In 2006 he was voting on fire stations and baseball fields as a Cornelius town commissioner. That fall he was elected to the state House. In two terms, he never chaired a committee. Never moved off the back row.

In April 2009, Tillis walked away from a job as an IBM management consultant and a $500,000-plus annual salary. He put 45,000 miles on his blue pickup traveling the state to help elect Republicans. When GOP gains turned the legislature upside down in 2010, it was Tillis who emerged on top as House speaker.

When first elected, Tillis was widely regarded as a political moderate, more interested in pragmatism than political ideology.

As speaker, however, he has presided over sweeping changes in state policies from abortion and gun rights to taxes and voting. As a candidate he’s left little room between himself and his rivals on issues, and often taken positions at odds with his establishment supporters.

Last fall, for example, he opposed the measure in Congress that raised the debt ceiling and ended the government shutdown. The position put him at odds with mainstream supporters such as McConnell and House Speaker John Boehner of Ohio, even North Carolina Sen. Richard Burr.

“I supported the efforts to try to stop Obamacare,” Tillis says. “I thought the shutdown was a good idea and a bad execution.”

In his TV ad, Tillis takes on Washington Republicans as well as Hagan. He criticizes “Obamacare” and the federal debt, which he says “neither party has stopped.”

Even Tillis’ website seems designed to appeal to tea party libertarians.

“We must restore the original intention of the Constitution and redirect the federal government toward the purposes our founding fathers intended,” it says. “Government is too big, regulation is too comprehensive, and our liberty is being threatened daily. Thom will steadfastly defend our liberties and fight government over-reach every day.”

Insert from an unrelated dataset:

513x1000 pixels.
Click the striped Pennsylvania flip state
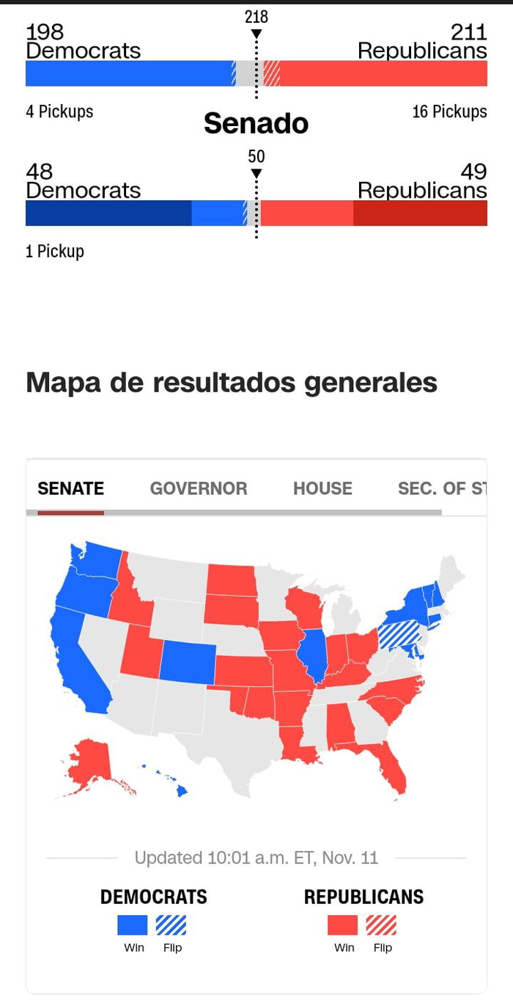click(x=398, y=632)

Democrats call Tillis “a tea partier in establishment clothing.”

“He’s taking all of these tea party positions despite the fact that he’s spending his time with Karl Rove,” says party spokesman Ben Ray.

Despite the polls, some tea partiers have little love for Tillis.

The Lake Norman Conservatives adamantly oppose toll roads on Interstate 77 or anywhere else. Tillis has said he’s open to the idea as a way of widening roads to relieve traffic congestion. They point to his support by Rove and other Washington Republicans, who they consider part of the problem.

One Charlotte conservative, Chuck Suter, even made a video suggesting Tillis acted on legislation that benefited clients – including car maker Tesla – of a Massachusetts law firm run by members of his wife’s family.

Several GOP lawmakers say Tillis played no role in legislation affecting Tesla. Tillis says he didn’t know who the firm’s clients were. He calls the charge “just another leap, and with this person, it’s a pathetic leap.”

Another tightrope

Whoever wins the GOP primary could find himself walking another tightrope after May 6.

“He’s going to be facing a drastically different electorate from what he’s going to be facing in the primary,” says Tom Eamon, a political scientist at East Carolina University. “North Carolina is a purple state politically. Someone viewed as too extremist in either direction is probably going to have a problem winning the state.”

The Rasmussen poll found that 63 percent of North Carolina Republicans have a favorable view of the tea party.

But overall, the poll found more North Carolina voters with an unfavorable impression: 41 percent to 35 percent. Almost one out of four voters had no opinion.

Tillis believes he’s got a resume of accomplishment that will appeal to voters. He plans to continue reaching wide audiences with television, but says he’ll do more public events, including forums, leading up to the primary.

“Believe me,” he says, “if I could wave a wand and all I was doing was going to the forums, that’s what I’d do.”